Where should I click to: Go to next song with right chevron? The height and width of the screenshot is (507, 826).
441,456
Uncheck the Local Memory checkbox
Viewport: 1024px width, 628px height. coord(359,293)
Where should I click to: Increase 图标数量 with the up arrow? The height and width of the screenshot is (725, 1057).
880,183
————
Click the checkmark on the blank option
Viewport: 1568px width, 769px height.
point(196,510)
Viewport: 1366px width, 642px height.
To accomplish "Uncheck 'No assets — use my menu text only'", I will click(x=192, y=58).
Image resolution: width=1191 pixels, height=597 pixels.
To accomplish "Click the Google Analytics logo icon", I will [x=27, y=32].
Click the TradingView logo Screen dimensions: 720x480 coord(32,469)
————
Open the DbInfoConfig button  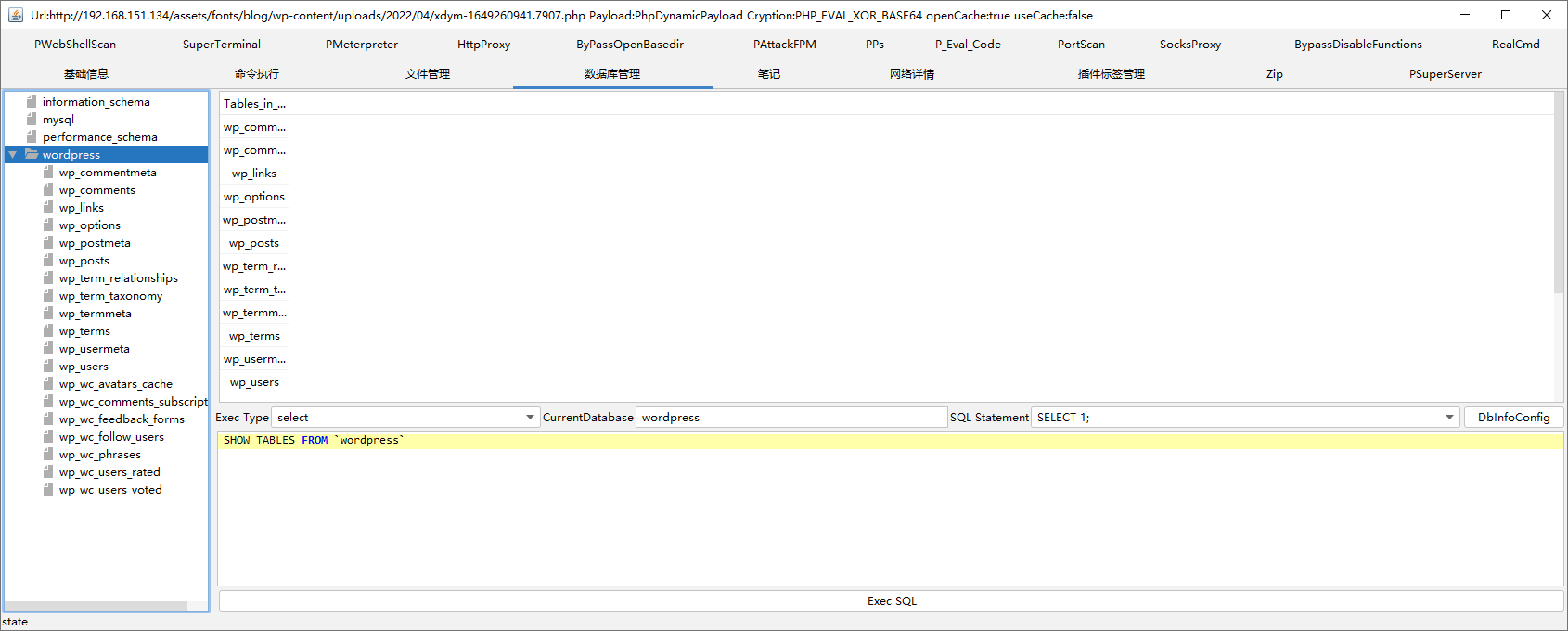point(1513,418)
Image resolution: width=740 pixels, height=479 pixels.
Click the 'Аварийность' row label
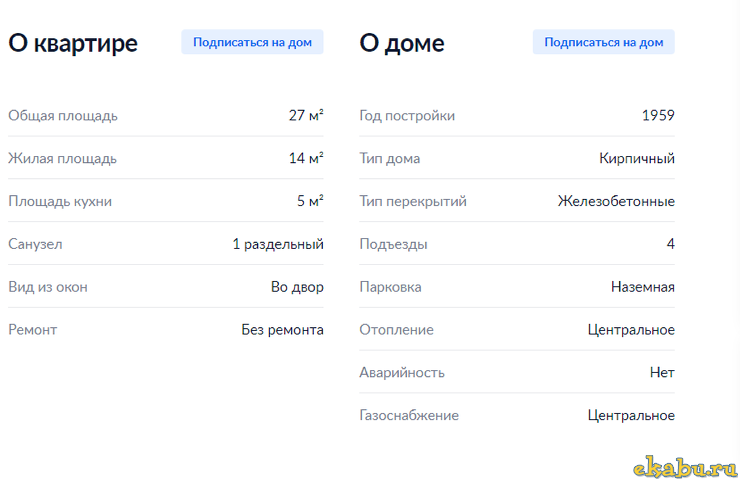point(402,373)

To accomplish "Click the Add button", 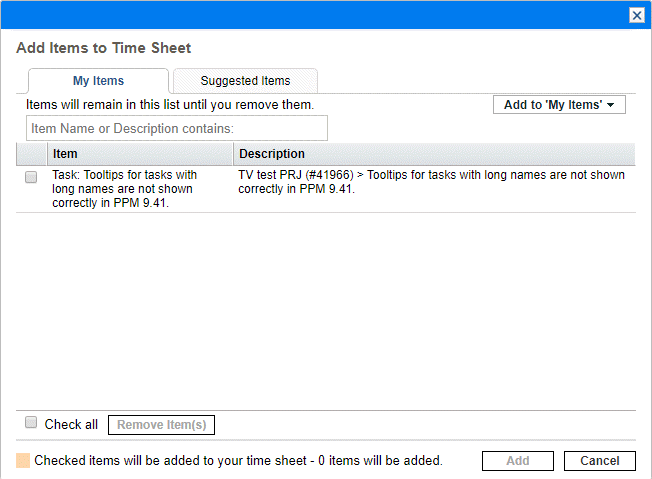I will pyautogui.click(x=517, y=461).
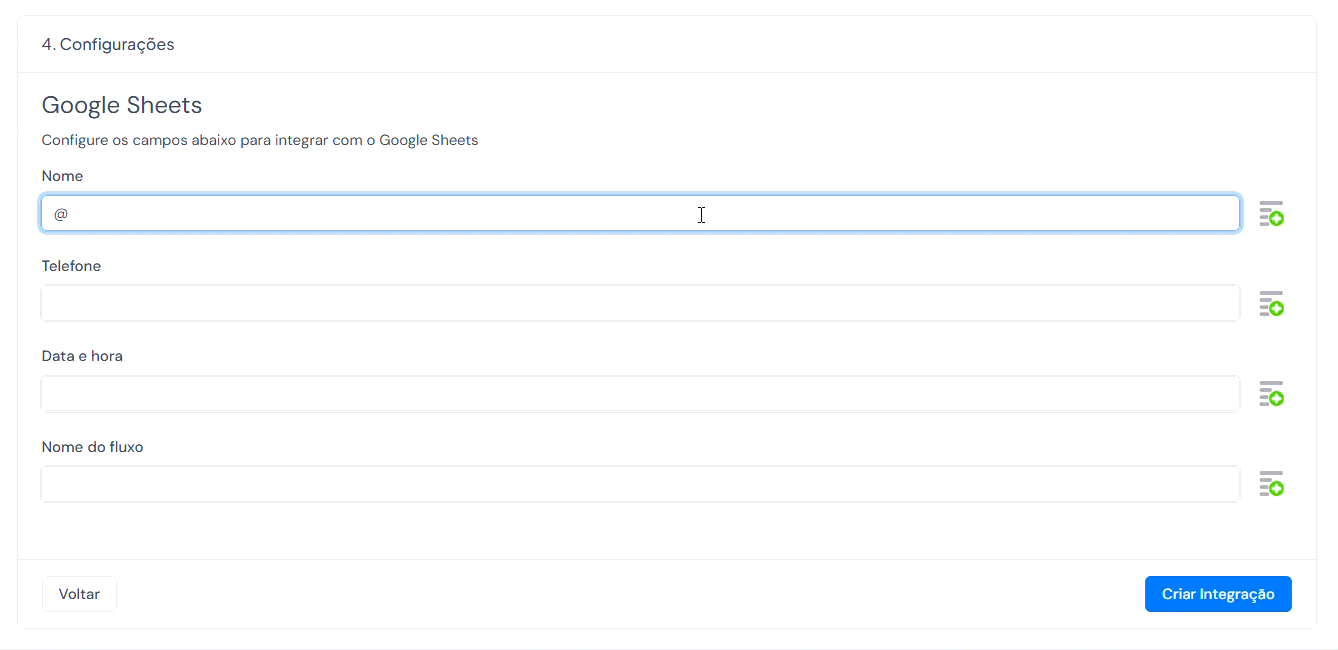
————
» About this exercise: Within the data above, the lines from the one with "Image resolution: width=1191" to the one with "Click the TradingView" must be repeated exactly; no other line belongs in the answer.

» Exercise output:
Image resolution: width=1191 pixels, height=597 pixels.
To accomplish "Click the Google Analytics logo icon", I will [x=27, y=32].
Click the TradingView logo Screen dimensions: 720x480 coord(32,469)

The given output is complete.